Once an individual has their life in better order, and with some new skills & supports in place, then considering a taper becomes a reasonable goal. Sadly, some methadone clinics (and private physicians too!) do a poor job of preparing their clients for successfully tapering off of opioid replacement medication. Good clinics will always be open to tapering … as a valued client alternative, and right.

Successful tapering begins with the belief that tapering is a possibility. This requires that a client be educated on the merits of gradual dosage reduction, and reassured that their clinic will walk with them every step of the way. Gradual dose reduction might be just 1-2 mg per week, and with occasional pauses or breaks in between dosage reductions. This eases one into tapering … like sticking one toe at a time into a bath to see how hot or cold the water is. This is much preferable to just diving in head first!

The gradual approach allows clients to test the waters with very small decreases, thereby giving their bodies (and minds) time to adjust to slightly less medication. Many clients find that this strategy works very well for them. After slowly reducing one’s dosage in this fashion, a client can begin to build confidence that tapering is a do-able process, as opposed to some insurmountable wall that they will never scale.

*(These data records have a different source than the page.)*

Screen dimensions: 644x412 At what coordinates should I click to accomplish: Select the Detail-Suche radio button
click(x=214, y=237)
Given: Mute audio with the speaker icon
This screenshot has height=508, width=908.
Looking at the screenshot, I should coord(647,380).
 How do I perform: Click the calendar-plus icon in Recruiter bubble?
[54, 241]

Aiding this process is the support & guidance of one’s counselors & medical staff, as well as one’s family or friends. These individuals can either help or hurt the process depending on their level of knowledge about tapering and their attitude toward the client during this process. Sometimes, family and others in the recovering person’s life will apply pressure to hurry the taper process.

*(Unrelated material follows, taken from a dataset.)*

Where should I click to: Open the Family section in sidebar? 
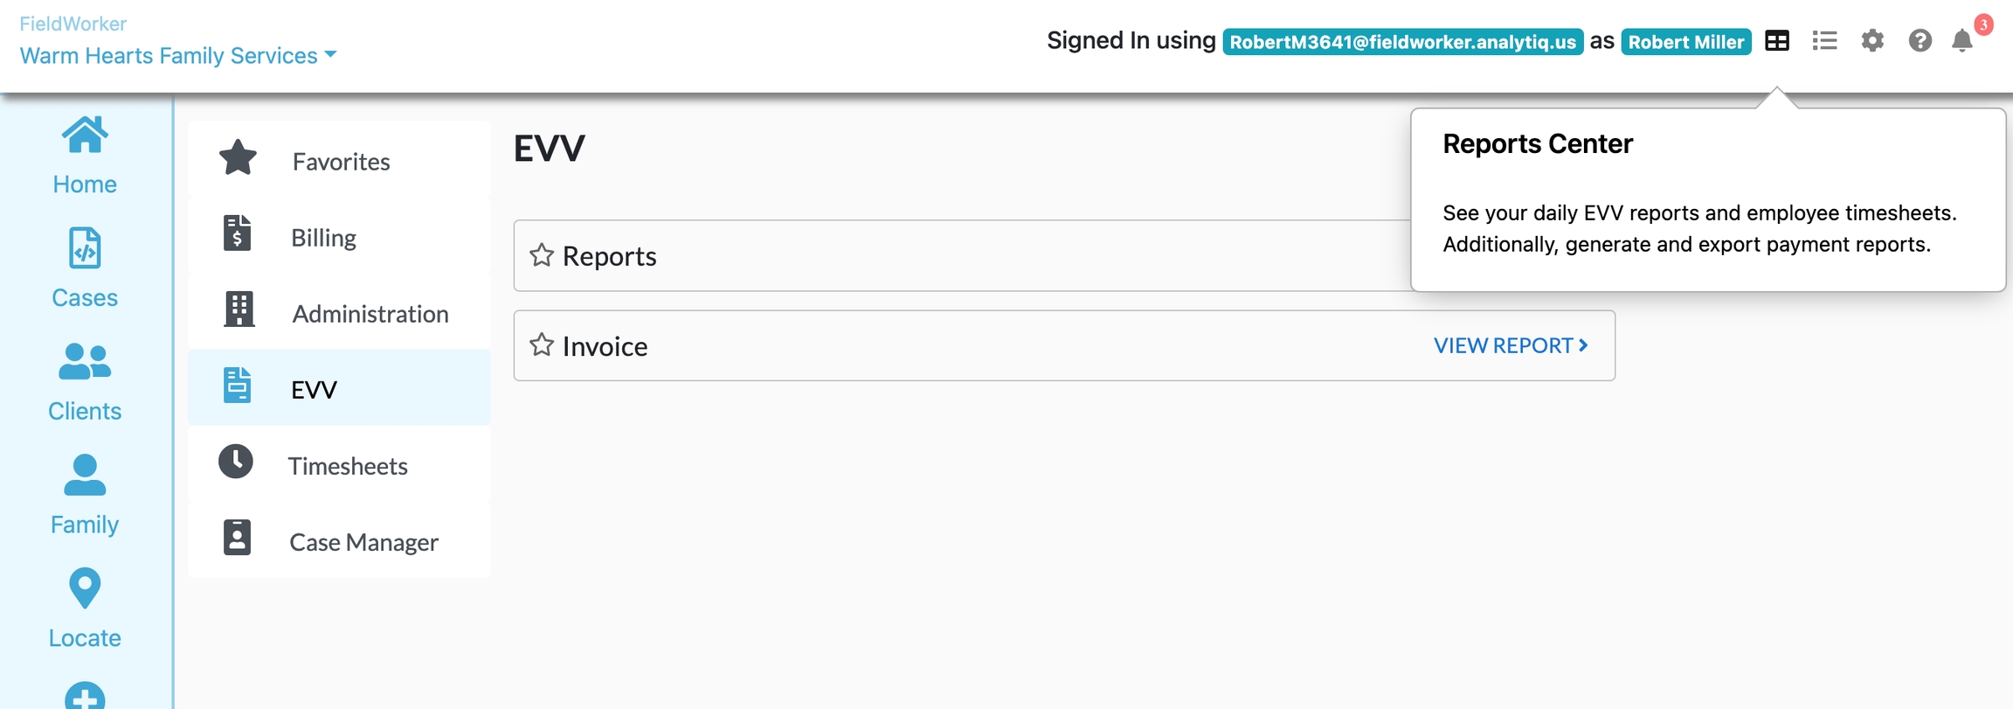[x=85, y=496]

Even members of the 12 Step recovering community can sometimes exhibit judgmental attitudes toward methadone treatment clients as they move through their recovery journey. Positively, some AA/NA members are becoming more educated on opioid replacement therapy, and are adjusting their views to support people in methadone treatment instead of ostracizing them. This rejection phenomenon also occurred some years ago in regard to psychotropic medications prescribed for people with co-occurring disorders like depression. Thankfully, the larger 12 Step-based recovering community became educated on medication therapy, and eventually supported people on medication for depression and other mental health conditions.

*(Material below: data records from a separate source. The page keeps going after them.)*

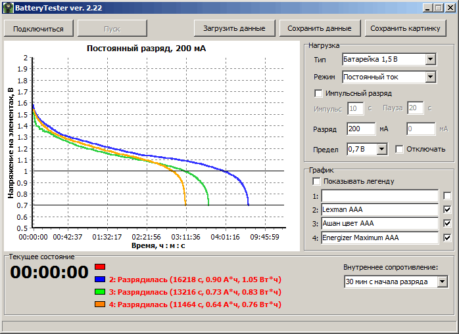Uncheck the Energizer Maximum AAA checkbox

click(x=448, y=238)
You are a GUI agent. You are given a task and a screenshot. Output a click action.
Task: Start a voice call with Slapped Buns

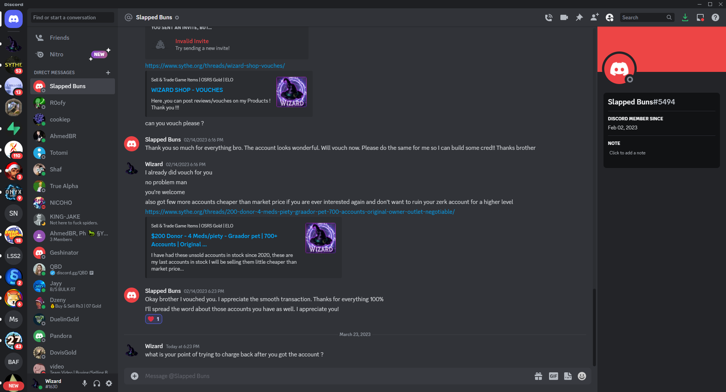pos(549,17)
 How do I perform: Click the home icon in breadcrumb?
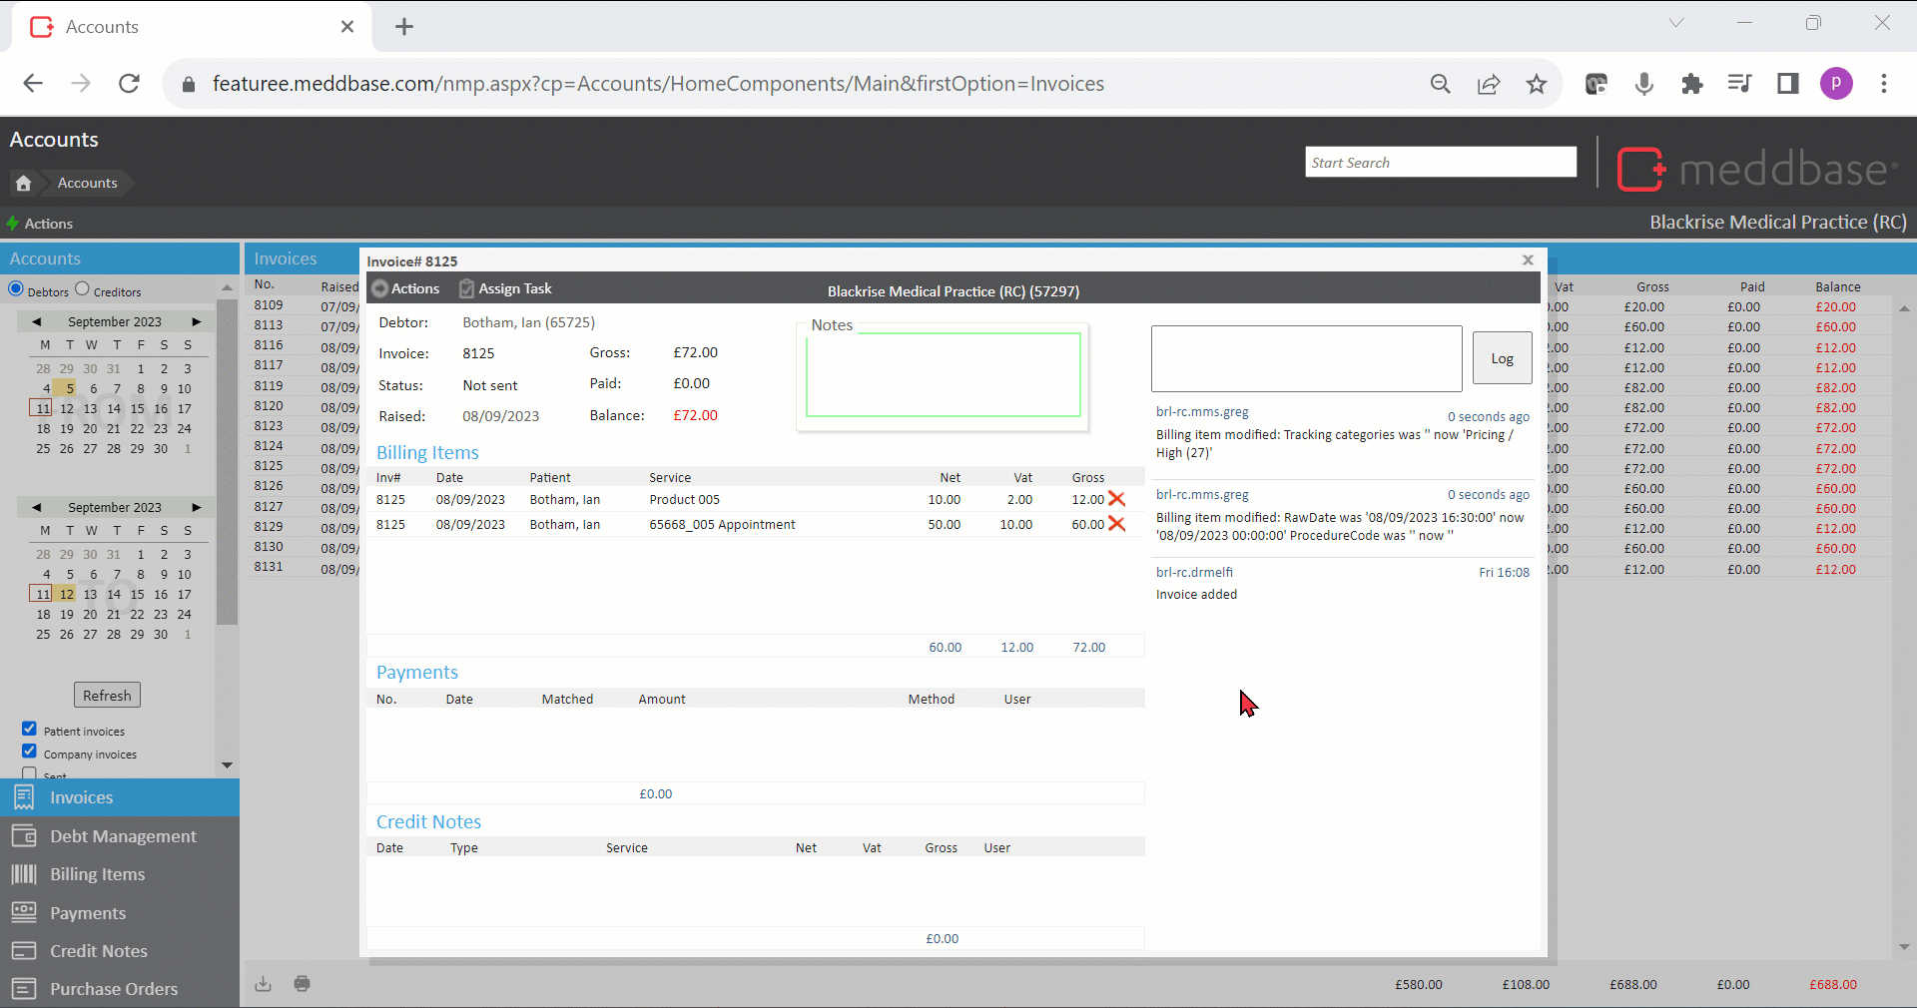coord(24,183)
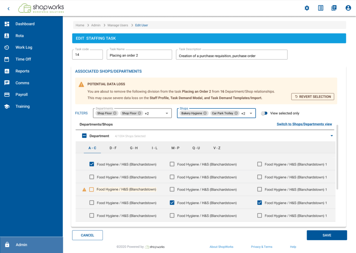
Task: Remove the Car Park Trolley chip
Action: point(236,113)
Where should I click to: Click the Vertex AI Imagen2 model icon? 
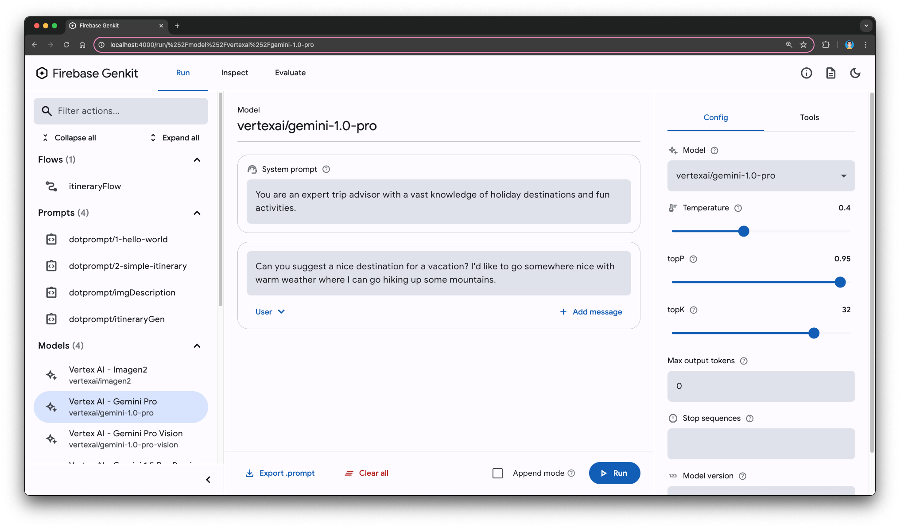click(51, 374)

In closing, I want to encourage methadone clients to invest in their addiction treatment and the recovery process. Developing support & coping skills enables one to face and overcome challenges which used to seem overwhelming. Our clinic recently had two clients successfully taper down to 0 mg of methadone (that’s completely off!) over a course of 12-24 months. There are indeed some people who may need to remain on opioid replacement for the duration of their lives, which is a topic for another day. But do not automatically assume this is true for you.

Yes, each client in methadone treatment should view their life & circumstances from a realistic perspective. But each client should also be encouraged to consider all of their options, including the possibility of a successful medication taper. Successful tapering happens everyday. It is a reality. Science is advancing. Addiction treatment is advancing. New medications and new approaches are being implemented most all the time.

Do not rush to taper off of methadone or suboxone if they are working for you. But, do not be afraid to consider this option either. Tapering is a distinct possibility, and a worthy goal. Approach it with patience, cultivate a positive attitude in regard to tapering, and discuss it periodically with your counselor or physician. Do not underestimate yourself or your ability to accomplish things which are important to you.